For the listing below, output exactly the lines from the line with "Where should I click to: Expand" up to and including the line with "Where should I click to: Sort", and no other lines.

▸ **Data for this task**
=== Section Start ===
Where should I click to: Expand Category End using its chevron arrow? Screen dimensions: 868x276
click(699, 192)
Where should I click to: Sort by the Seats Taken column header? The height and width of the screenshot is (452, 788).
=== Section End ===
=== Section Start ===
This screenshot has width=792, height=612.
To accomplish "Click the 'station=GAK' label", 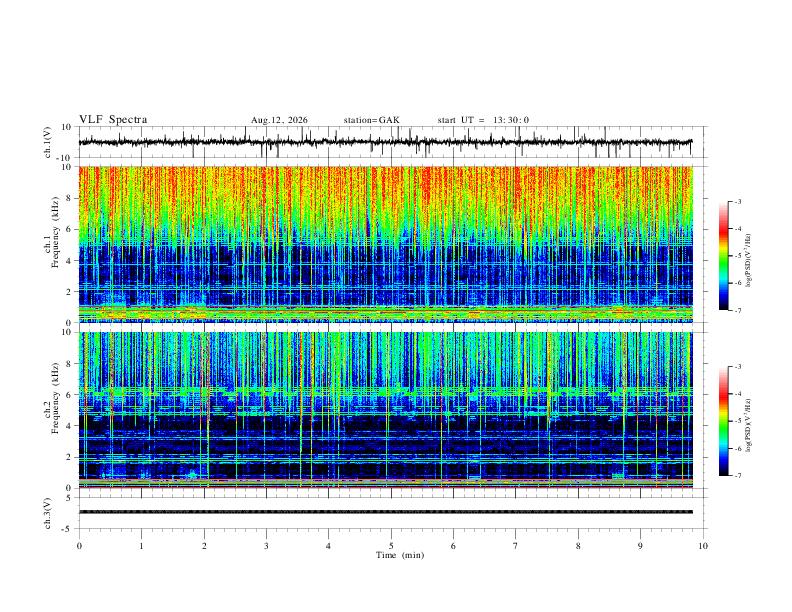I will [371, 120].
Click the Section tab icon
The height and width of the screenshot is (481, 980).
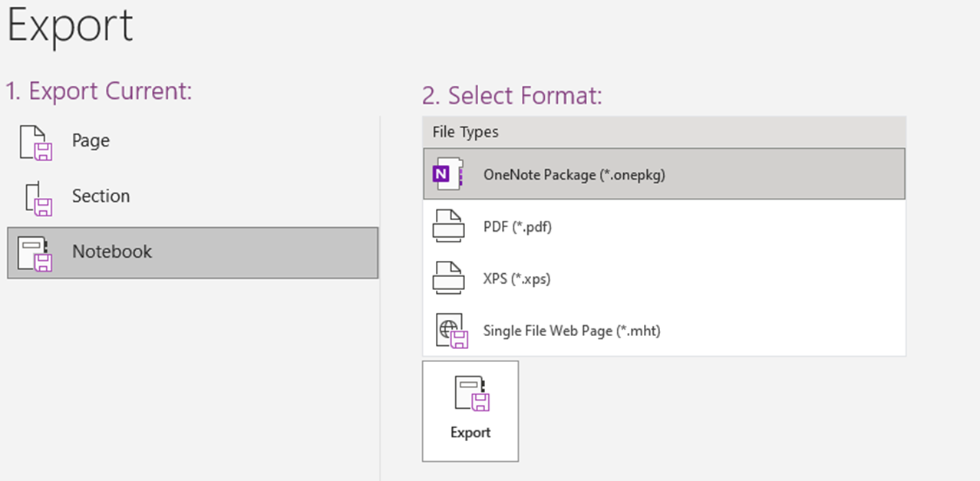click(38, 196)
=== Section End ===
▸ **Exercise output**
Where should I click to: Expand Category End using its chevron arrow? Screen dimensions: 868x276
click(699, 192)
Where should I click to: Sort by the Seats Taken column header? The height and width of the screenshot is (452, 788).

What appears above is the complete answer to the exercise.